When thinking about it, I could see some clear advantages of a Software Defined Storage Network, I think the answer to all of these is: YES.
- Wouldn’t it be nice to have end-to-end QoS? Yes from the VM up to the array and including the network sitting in between your host and your storage system!
- Wouldn’t it be nice to have Storage DRS and DRS be aware of the storage latency, so that the placement engine can factor that in? It is nice to have improved CPU/Memory performance, but when your slowest component (storage+network) is the bottleneck?
- Wouldn’t it be nice to have a flexible/agile but also secure zoning solution which is aware of your virtual infrastructure? I am talking VM mobility here from a storage perspective!
- Wouldn’t it be nice to have a flexible/agile but also secure masking solution which is VM-aware?

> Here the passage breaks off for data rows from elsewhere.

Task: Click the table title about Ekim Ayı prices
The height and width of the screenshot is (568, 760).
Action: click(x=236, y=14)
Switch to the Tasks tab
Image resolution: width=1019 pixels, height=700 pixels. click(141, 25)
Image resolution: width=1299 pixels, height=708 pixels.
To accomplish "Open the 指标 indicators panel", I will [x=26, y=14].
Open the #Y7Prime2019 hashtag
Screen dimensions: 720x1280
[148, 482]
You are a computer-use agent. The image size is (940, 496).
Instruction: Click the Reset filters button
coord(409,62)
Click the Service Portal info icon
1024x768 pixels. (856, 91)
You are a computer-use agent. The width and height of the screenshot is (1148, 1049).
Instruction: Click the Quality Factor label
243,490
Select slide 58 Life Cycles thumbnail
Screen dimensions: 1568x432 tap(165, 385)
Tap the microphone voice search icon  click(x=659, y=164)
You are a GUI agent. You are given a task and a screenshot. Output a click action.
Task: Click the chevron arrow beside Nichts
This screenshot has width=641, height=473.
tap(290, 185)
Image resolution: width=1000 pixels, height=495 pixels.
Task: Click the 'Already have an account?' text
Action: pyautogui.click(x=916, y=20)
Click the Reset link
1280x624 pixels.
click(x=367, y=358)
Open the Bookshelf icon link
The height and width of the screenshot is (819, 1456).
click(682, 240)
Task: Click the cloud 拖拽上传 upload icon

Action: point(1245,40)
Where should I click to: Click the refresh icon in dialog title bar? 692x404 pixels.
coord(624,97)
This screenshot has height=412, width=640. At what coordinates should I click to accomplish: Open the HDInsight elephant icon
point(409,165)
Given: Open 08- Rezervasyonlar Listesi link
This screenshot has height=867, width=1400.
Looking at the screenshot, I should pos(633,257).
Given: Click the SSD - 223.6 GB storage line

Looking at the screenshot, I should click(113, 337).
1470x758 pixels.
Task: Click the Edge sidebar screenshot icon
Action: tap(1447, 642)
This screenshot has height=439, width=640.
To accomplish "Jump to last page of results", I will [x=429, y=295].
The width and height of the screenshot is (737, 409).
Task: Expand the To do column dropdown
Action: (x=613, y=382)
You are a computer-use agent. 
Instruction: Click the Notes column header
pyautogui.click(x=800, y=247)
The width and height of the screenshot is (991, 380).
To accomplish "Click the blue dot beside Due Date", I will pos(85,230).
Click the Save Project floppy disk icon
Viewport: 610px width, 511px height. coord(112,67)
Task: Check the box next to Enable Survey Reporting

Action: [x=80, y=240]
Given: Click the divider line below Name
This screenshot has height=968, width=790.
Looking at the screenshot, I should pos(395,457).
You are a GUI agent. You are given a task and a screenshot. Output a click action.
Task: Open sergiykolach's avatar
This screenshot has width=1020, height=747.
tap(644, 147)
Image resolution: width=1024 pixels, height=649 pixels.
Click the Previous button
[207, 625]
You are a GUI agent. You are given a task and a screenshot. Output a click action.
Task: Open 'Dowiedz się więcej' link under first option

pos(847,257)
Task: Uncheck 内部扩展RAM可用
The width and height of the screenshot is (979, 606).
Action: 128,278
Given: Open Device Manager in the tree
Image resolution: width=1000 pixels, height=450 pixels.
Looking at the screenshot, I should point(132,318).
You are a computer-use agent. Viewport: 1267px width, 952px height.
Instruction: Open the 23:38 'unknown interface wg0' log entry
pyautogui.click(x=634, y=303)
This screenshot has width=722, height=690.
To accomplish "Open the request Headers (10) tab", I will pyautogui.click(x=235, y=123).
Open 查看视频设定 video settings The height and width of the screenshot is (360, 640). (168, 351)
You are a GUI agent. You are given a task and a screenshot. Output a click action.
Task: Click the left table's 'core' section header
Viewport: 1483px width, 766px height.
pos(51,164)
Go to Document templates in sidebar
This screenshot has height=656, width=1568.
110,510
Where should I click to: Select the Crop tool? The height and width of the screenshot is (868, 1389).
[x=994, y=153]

I can imagine that some of you are iSCSI or NFS users and are less concerned with things like zoning for instance but QoS end-to-end could be very useful right? For everyone a tighter integration between the three different layers (compute->network<-storage) from a VM Mobility would be useful, not just from a performance perspective but also from an operational complexity perspective. Which datastore is connected to which cluster? Where does VM-A reside? If there is something wrong with a specific zone, which workloads does it impact? There are so many different use cases for a tighter integration, I am guessing that most of you can see the common one: storage administrator making zoning/masking changes leading to a permanent device loss and ultimately your VMs hopelessly crashing. Yes that could be prevented when all three layers are aware of each other and integration would warn both sides about the impact of changes. (You could also try communicating to each-other of course, but I can understand you want to keep that to a bare minimum ;-))
I don’t hear too many vendors talking about this yet to be honest. Recently I saw Jeda Networks making an announcement around Software Defined Storage Networks, or at least a bunch of statements and a high level white paper. Brocade is working with EMC to provide some more insight/integration and automation through ViPR… and maybe others are working on something similar, so far I haven’t see too much to be honest.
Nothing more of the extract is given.